__Work order__: Exactly the lines from the line containing "Task: Click the 'content_type = None' line" through the final line of the entries below must be returned, and only those, without pictures.

__Records provided__:
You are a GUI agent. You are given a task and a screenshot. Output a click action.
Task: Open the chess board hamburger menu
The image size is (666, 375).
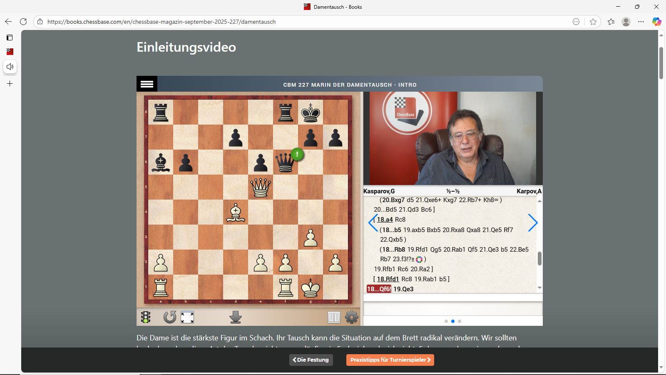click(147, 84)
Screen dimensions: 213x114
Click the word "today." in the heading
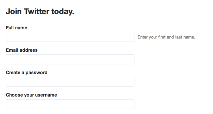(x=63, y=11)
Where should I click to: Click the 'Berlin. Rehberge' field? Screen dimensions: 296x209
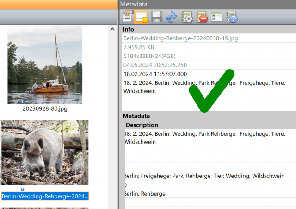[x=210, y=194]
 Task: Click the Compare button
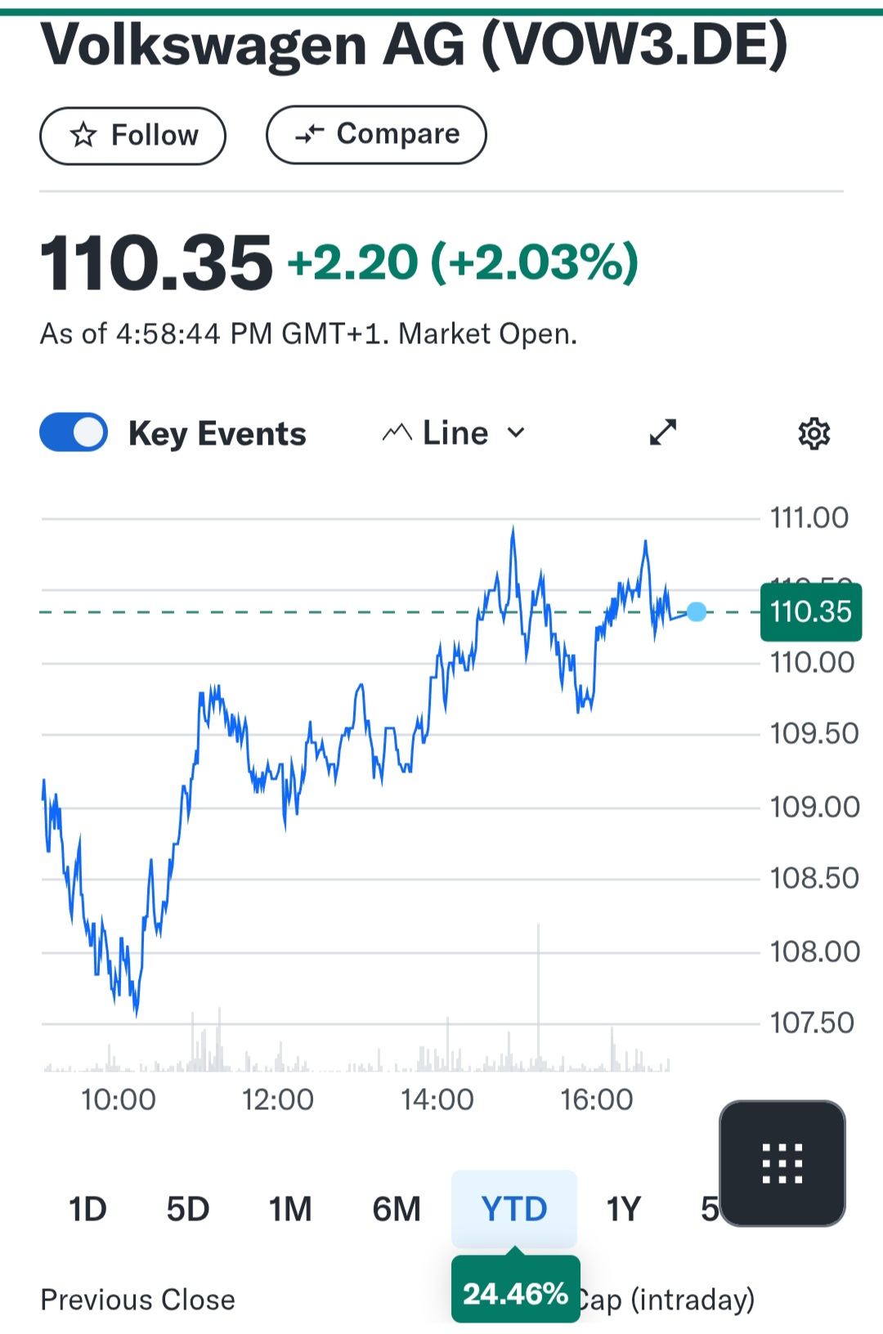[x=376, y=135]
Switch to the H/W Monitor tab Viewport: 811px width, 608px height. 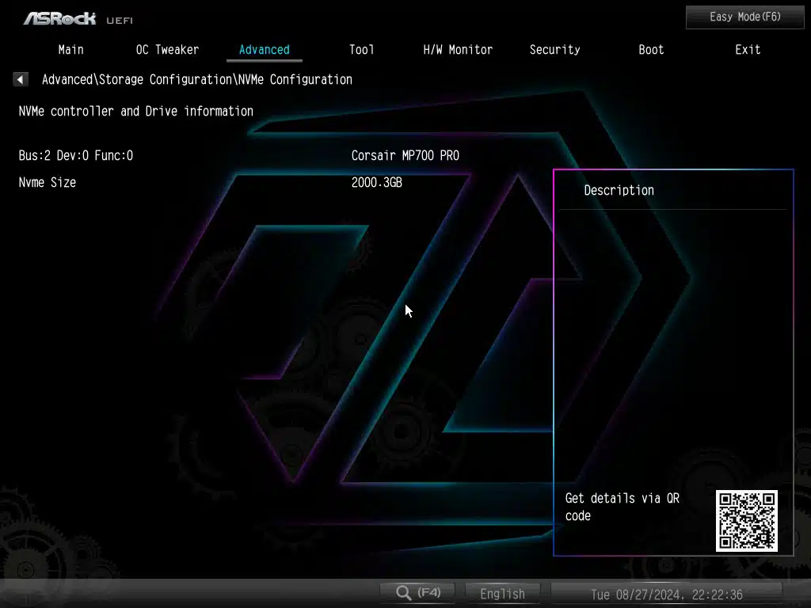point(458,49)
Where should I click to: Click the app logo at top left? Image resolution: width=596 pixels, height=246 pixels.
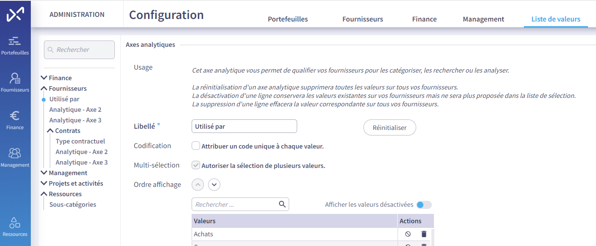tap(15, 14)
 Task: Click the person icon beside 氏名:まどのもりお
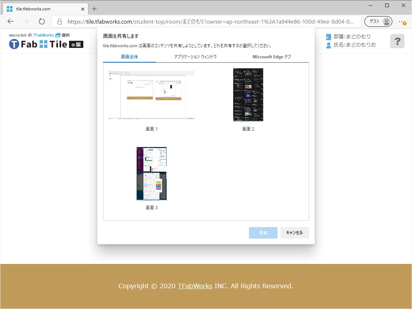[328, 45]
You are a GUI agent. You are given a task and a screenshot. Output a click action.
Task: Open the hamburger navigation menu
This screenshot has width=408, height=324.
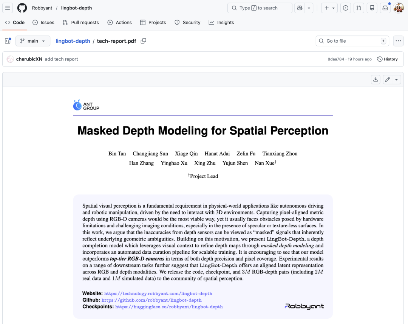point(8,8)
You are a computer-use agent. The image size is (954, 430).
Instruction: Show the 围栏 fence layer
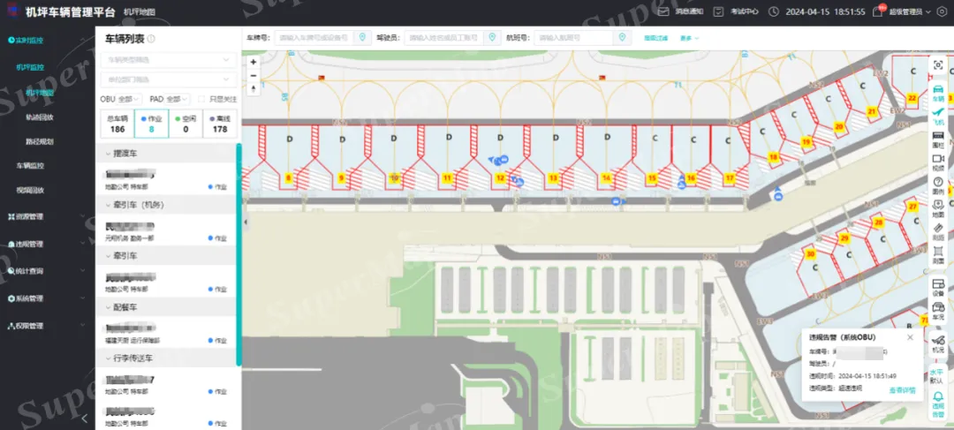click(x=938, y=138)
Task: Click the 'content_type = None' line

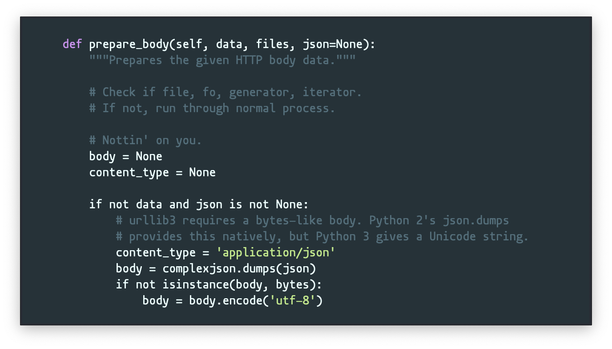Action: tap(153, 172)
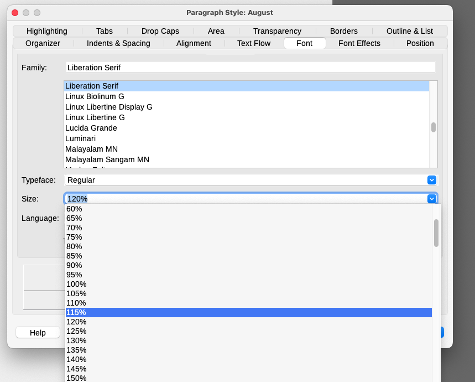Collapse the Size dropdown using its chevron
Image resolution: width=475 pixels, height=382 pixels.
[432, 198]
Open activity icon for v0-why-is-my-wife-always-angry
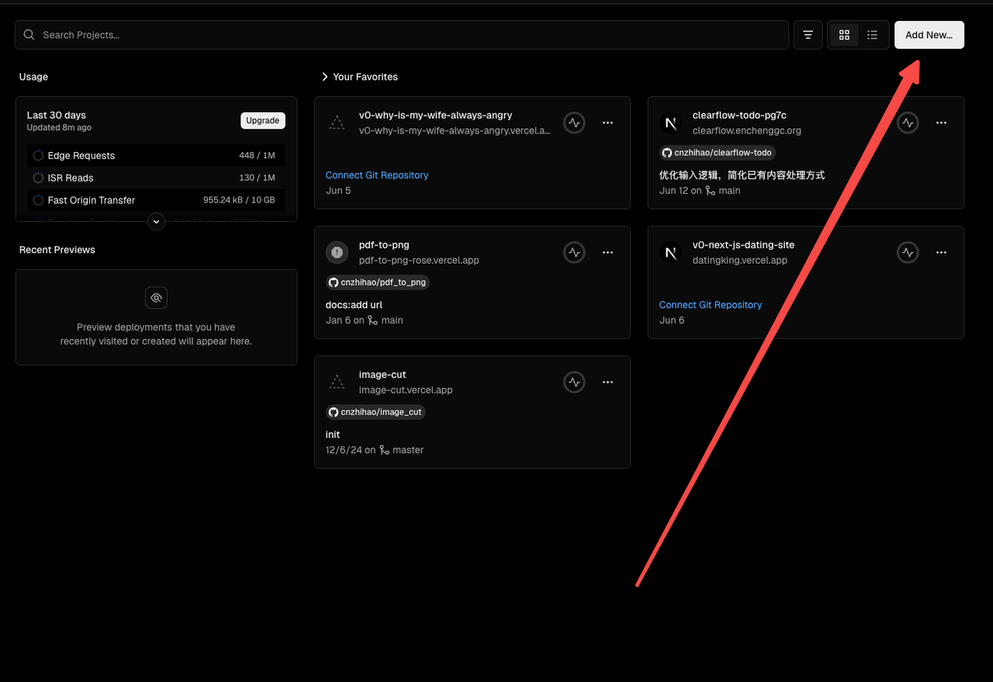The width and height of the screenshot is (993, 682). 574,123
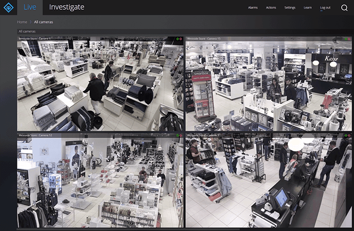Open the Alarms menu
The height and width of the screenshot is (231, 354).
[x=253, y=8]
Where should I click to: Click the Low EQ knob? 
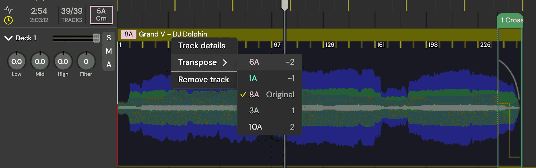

__Final answer__:
Task: Click the 'content_type = None' line

Action: tap(153, 172)
Collapse the Size dropdown using its chevron
Image resolution: width=475 pixels, height=382 pixels.
[432, 198]
Open activity icon for v0-why-is-my-wife-always-angry
The width and height of the screenshot is (993, 682). 574,123
Open the Alarms menu
The height and width of the screenshot is (231, 354).
[x=253, y=8]
Where should I click to: Click the Low EQ knob? 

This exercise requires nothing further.